Where is your local shop?


----------



## w0318 (Jan 21, 2010)

i think i just bought up the Targas from that same shop! let me guess you got the lime green kaijus, either 7.5 or8's :cheeky4:


----------



## Qball (Jun 22, 2010)

100 bucks for kaijus?! damn i just paid 200 for a pair. By far the most comfortable of all the boots i tried on. They are a bit tight out of the box, but I see that as a good thing because i hate sloppy boots.


----------



## KahWhyC (Nov 10, 2010)

w0318 said:


> i think i just bought up the Targas from that same shop! let me guess you got the lime green kaijus, either 7.5 or8's :cheeky4:


LOL, Homage right?
I got the size 8.

Did you get offer the trip leader volunteer job for their bus for next season?

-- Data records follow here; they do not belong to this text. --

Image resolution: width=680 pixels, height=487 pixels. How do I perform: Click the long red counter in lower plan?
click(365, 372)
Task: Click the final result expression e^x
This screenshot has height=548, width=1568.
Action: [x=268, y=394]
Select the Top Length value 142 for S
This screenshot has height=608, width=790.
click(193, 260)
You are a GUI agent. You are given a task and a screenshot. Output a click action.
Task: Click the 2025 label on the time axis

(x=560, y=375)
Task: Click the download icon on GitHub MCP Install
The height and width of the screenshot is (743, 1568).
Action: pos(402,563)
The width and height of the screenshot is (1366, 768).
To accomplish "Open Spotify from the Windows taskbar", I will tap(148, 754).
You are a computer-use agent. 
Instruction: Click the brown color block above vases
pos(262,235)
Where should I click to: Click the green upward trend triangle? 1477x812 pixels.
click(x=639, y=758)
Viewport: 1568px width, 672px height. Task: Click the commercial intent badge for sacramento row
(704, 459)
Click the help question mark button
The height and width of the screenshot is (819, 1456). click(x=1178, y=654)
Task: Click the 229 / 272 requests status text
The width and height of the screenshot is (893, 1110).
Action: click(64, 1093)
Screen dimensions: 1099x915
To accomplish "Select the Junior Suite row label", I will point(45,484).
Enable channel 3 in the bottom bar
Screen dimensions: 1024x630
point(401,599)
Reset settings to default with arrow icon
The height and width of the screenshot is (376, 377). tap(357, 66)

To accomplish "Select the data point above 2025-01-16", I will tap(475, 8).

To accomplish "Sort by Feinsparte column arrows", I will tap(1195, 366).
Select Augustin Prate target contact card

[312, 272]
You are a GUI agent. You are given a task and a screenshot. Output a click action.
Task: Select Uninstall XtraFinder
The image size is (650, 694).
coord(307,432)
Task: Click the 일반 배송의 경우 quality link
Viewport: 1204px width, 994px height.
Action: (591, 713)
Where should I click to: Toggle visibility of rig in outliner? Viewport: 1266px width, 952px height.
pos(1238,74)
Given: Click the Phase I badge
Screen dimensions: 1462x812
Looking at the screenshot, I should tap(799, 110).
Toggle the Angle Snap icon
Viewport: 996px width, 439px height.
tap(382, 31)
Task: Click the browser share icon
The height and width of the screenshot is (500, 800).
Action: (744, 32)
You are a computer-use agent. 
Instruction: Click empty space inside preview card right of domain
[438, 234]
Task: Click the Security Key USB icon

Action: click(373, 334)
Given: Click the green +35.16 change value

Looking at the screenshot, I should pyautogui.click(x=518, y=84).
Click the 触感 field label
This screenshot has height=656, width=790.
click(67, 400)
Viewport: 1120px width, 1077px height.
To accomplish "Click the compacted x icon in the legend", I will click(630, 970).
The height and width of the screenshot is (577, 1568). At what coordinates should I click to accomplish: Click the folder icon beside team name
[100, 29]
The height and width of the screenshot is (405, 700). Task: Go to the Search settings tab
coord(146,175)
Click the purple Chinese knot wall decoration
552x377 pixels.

How'd you know I got the lime kaijus?


----------



## KahWhyC (Nov 10, 2010)

Double Post


----------



## alohafitz (May 9, 2011)

I have 2011 Kaiju's, and they are great boots. Although they are a bit tight -- I had to size up. I normally wear size 26.5 mondo (26.5 centimeter or US size 9) boots, but with the Kaiju's I had to go with size 27.5 mondo (or US 9.5) to get the same tight fit where my toes are barely brushing the front of the boots.

Very happy with the boots.


----------



## Qball (Jun 22, 2010)

alohafitz said:


> I have 2011 Kaiju's, and they are great boots. Although they are a bit tight -- I had to size up. I normally wear size 26.5 mondo (26.5 centimeter or US size 9) boots, but with the Kaiju's I had to go with size 27.5 mondo (or US 9.5) to get the same tight fit where my toes are barely brushing the front of the boots.
> 
> Very happy with the boots.


Did you really have to bump every damn nike boot thread in the history of this forum? :laugh:


----------



## alohafitz (May 9, 2011)

I guess I was a bit over zealous ;-). But my aim was to help end frustrations of people like me who use this forum to research before buying online where you have more choices. 

Aloha and Mahalo


----------



## w0318 (Jan 21, 2010)

sadly this will never be as everyone has different feet.



alohafitz said:


> I guess I was a bit over zealous ;-). But my aim was to help end frustrations of people like me who use this forum to research before buying online where you have more choices.
> 
> Aloha and Mahalo


----------